HOW TO COMPLETE THIS TASK:
Which lines in the records below contain the word "computer"? Copy each one out.

(Items from a dataset)
------------------------------------------------------------------------

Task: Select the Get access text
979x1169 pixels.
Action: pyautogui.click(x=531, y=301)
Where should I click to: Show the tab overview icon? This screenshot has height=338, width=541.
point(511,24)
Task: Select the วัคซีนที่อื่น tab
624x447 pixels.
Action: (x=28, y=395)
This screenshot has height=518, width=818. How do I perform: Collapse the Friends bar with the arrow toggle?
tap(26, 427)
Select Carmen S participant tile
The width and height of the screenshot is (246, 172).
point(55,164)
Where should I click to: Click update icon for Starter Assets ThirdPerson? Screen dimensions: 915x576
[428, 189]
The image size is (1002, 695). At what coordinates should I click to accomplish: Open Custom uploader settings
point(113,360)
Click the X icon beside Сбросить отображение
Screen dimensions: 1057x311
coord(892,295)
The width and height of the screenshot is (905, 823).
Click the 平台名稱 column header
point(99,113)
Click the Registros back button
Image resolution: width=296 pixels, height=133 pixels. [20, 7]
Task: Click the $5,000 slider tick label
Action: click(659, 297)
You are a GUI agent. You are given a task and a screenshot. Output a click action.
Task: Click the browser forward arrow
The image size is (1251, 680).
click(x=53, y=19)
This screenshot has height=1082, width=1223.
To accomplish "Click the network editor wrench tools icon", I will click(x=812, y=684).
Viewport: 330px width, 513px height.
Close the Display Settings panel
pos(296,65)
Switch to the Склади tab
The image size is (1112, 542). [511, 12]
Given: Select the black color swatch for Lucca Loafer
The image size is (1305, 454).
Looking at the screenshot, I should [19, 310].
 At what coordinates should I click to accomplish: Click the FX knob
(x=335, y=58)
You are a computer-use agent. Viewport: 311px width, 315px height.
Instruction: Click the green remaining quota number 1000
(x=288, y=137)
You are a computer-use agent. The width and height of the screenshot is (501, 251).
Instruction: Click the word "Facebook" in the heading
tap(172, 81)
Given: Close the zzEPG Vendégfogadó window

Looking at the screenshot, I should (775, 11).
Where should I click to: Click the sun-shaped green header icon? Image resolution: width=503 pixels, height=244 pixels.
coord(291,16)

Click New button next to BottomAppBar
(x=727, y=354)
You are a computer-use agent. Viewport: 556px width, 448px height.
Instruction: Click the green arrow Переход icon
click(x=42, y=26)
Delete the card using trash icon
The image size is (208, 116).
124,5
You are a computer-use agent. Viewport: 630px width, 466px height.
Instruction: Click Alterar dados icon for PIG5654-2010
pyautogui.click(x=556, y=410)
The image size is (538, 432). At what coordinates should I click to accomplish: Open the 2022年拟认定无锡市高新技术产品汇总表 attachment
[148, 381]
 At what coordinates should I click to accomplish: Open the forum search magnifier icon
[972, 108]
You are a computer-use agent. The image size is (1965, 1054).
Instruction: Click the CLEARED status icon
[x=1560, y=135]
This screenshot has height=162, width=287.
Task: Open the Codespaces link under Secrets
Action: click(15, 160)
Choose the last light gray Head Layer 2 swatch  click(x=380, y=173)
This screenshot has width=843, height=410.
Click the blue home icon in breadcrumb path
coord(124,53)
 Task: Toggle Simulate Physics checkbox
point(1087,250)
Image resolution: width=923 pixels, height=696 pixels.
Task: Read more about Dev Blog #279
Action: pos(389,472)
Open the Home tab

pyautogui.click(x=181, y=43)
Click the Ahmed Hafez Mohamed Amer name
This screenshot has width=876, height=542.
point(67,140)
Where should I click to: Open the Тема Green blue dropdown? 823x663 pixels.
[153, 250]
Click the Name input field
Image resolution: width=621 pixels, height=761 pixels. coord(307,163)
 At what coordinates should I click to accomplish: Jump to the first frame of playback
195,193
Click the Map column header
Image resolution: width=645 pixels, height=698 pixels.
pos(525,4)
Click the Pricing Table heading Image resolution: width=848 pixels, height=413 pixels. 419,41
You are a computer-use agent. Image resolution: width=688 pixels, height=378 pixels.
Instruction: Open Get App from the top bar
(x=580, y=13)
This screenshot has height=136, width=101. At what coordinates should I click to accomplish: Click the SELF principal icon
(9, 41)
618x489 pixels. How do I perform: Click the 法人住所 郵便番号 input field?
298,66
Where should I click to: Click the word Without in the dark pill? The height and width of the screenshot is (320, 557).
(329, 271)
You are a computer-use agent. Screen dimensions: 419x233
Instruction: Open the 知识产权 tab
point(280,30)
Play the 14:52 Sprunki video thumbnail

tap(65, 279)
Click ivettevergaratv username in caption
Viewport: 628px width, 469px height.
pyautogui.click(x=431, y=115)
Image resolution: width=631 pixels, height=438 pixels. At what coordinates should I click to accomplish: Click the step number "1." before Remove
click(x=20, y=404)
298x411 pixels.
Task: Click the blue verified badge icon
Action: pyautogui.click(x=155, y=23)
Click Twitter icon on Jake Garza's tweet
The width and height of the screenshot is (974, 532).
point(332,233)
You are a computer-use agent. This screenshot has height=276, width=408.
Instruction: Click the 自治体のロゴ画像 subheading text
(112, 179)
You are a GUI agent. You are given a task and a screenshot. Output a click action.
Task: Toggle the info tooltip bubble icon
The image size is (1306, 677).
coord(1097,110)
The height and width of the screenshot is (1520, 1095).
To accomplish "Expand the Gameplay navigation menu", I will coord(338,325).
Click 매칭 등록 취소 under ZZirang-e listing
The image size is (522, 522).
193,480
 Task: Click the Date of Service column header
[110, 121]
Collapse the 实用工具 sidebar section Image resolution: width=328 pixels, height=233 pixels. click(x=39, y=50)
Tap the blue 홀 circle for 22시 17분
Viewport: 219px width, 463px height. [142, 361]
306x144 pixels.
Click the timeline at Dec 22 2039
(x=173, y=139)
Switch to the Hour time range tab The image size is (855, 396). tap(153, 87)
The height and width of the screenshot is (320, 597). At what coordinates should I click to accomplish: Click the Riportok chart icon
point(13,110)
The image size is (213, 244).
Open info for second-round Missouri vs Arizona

------------------------------------------------------------------------

ANSWER TO THE EXERCISE:
You are a computer-use agent. Viewport: 311px width, 315px height.
You are a computer-use agent. The width and height of the screenshot is (501, 251).
You are a computer-use agent. Viewport: 556px width, 448px height.
You are a computer-use agent. Viewport: 630px width, 466px height.
You are a computer-use agent. The image size is (1965, 1054).
You are a computer-use agent. Image resolution: width=688 pixels, height=378 pixels.
You are a computer-use agent. Screen dimensions: 419x233
You are a computer-use agent. This screenshot has height=276, width=408.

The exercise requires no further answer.